BNPL Faces Mainstream Adoption, Mainstream Challenges

A new report from Checkout.com shows just how deeply rooted buy now, pay later has become among consumers. And not just in the U.S. but globally.

The Checkout.com report was aimed at SMBs and is clearly designed to convince them that offering a BNPL option has become table stakes.

And while we agree that’s generally true, Checkout.com isn’t a disinterested party here. Last April, for example, Checkout.com led a $110 million funding round in the Saudi BNPL platform Tamara.

And as BNPL grows, it is becoming more controversial. Articles are popping up every day raising alarm bells about rising consumer debt tied to BNPL, particularly among the younger consumers that have disproportionately embraced the model.

But there seems to be no sign that merchants are tapping the breaks on BNPL. They don’t want to lose a sale to a rival that offers BNPL. And, notably, the platforms are accepting all the default risk, in exchange for a fee per transaction.

Let’s look at what Checkout.com’s new BNPL report reveals.

Widespread Adoption

BNPL is penetrating all markets. And with all demographic groups, even if the model is more popular among Millennials and GenZs.

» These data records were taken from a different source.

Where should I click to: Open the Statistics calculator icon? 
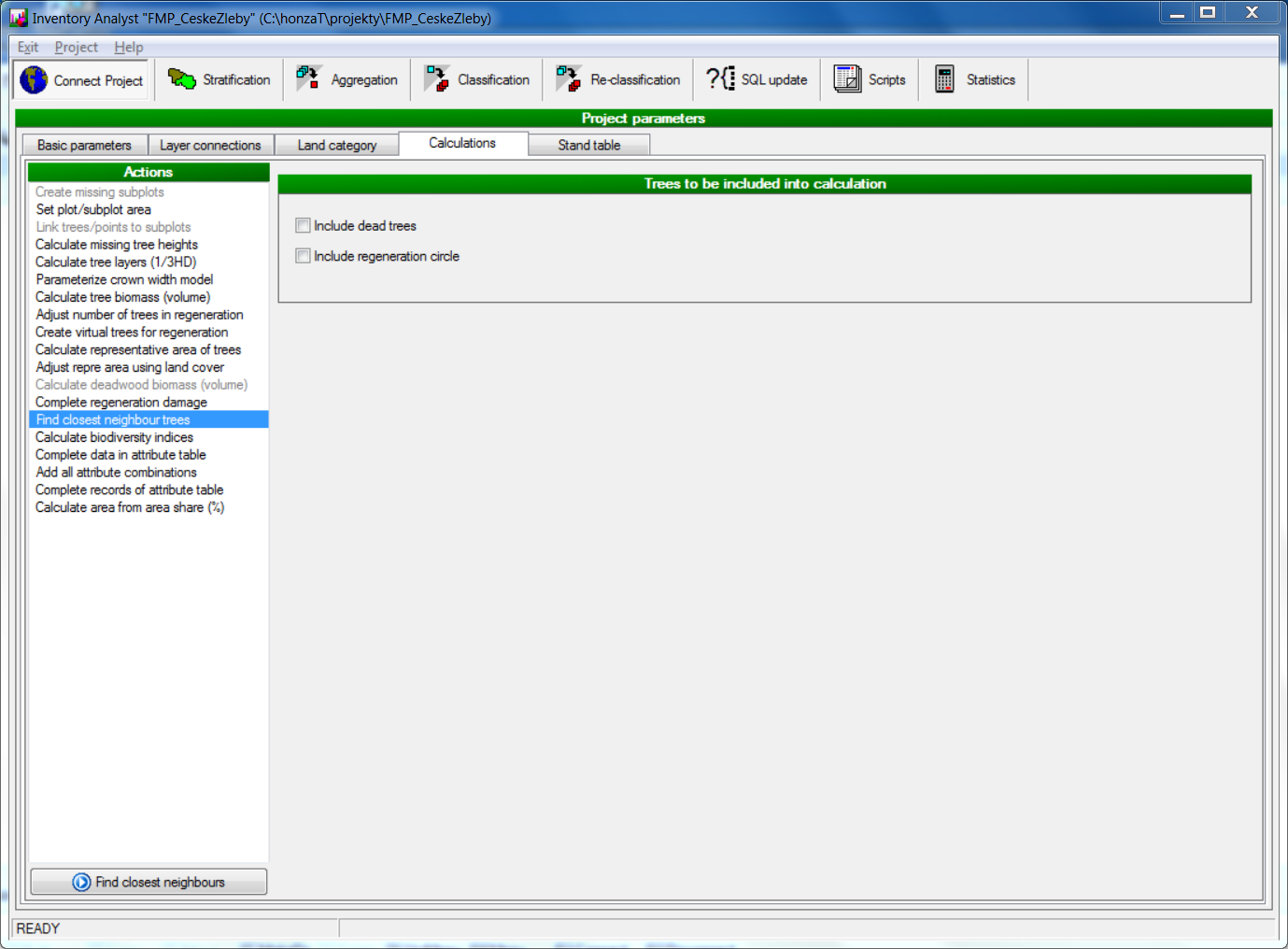click(x=944, y=79)
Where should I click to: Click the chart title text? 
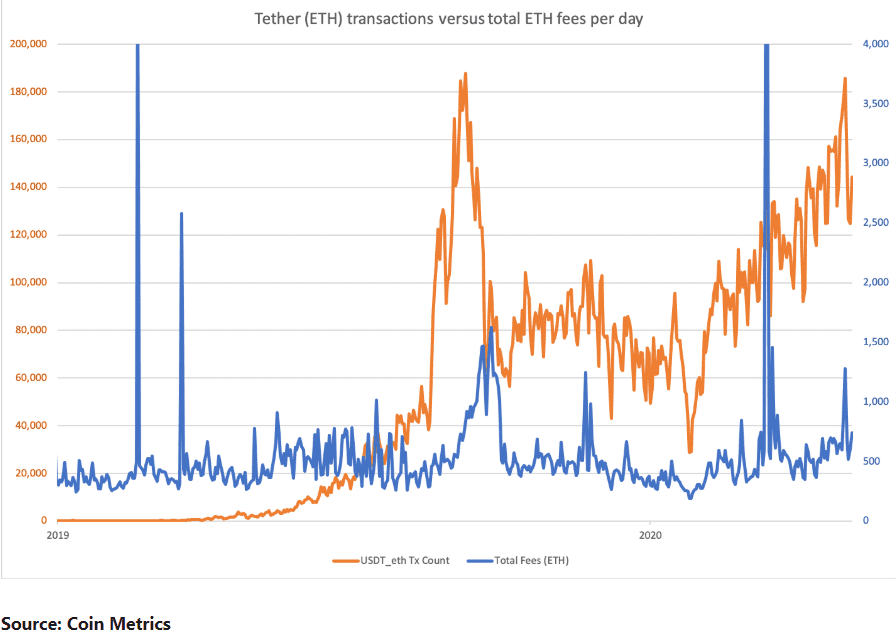click(449, 19)
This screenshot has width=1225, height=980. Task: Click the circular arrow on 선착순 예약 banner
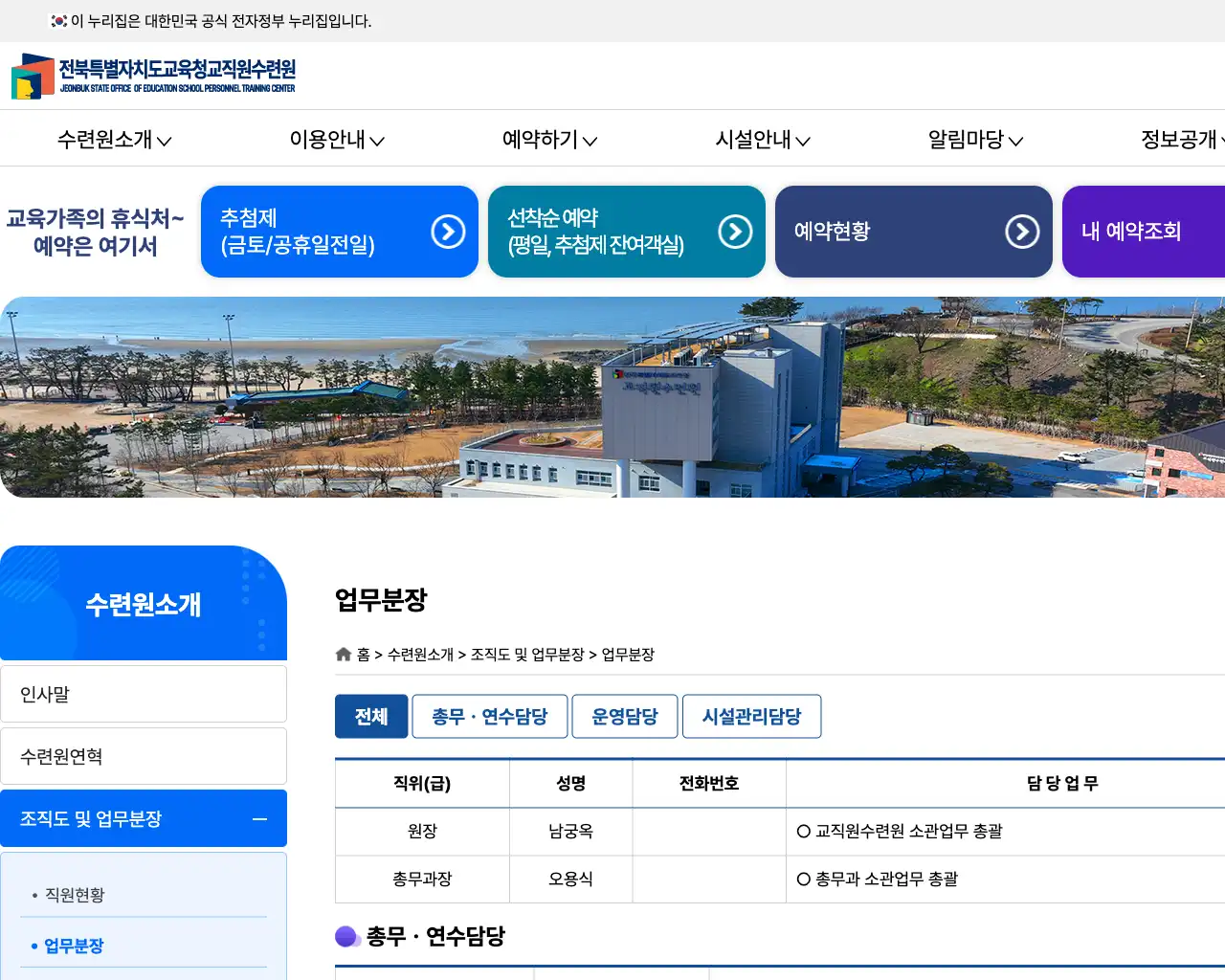[x=734, y=231]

According to Checkout.com, UK Millennials and 50% of GenZ’s in the UK have used BNPL. But there are significant minorities using it in other demos. Even 12% of the “silent generation” — those born in the Depression, have used BNPL.

In the United States, 45 million people already use BNPL. And three-quarters of these are
are Millennials or younger.

“BNPL is particularly appealing to a younger audience because of generally lower wages in this age group,” the Checkout.com report says. “They, therefore, benefit from the spread-out payment options. The convenience and 0% interest rate on repayments are also appealing.”

What the report doesn’t say is that BNPL leads to larger average order values. This seems by definition to mean that BNPL also leads to less responsible spending decisions. Perhaps not in every case, but often enough.

In fact, a recent SF Gate article detailed how BNPL has become engrained in younger consumers’ habits. And to a degree that is raising an increasing alarm. This is from the May 5 article by Joshua Bote.

Do a quick scan of TikTok and you’ll find trendy young people casually blowing hundreds or thousands of dollars on clothes and jewelry, often set to the clattering, bass-boosted din of Florida rapper Saucy Santana’s fittingly titled “Material Girl.” Plenty of those influencers get the goods they flaunt for free. But if you don’t have the followers, or the up-front cash to blow, TikTokers have a tip: Just use “buy now, pay later” services, the hottest new way to take on debt.

It’s easy to see how this is a recipe for disaster, in particular as recession clouds are appearing on the horizon. And, not to mention, the reckoning taking place right now in the public markets, which is making the easy cash that has been fueling startups a lot less easy to come by. Widespread layoffs are starting to happen and will get worse before they get better. No doubt many of these GenZ’s are relying on these jobs. At least in places like San Francisco.

Perhaps things won’t unravel the way some are fearing. But if they do, the BNPL bubble will be one of many to burst.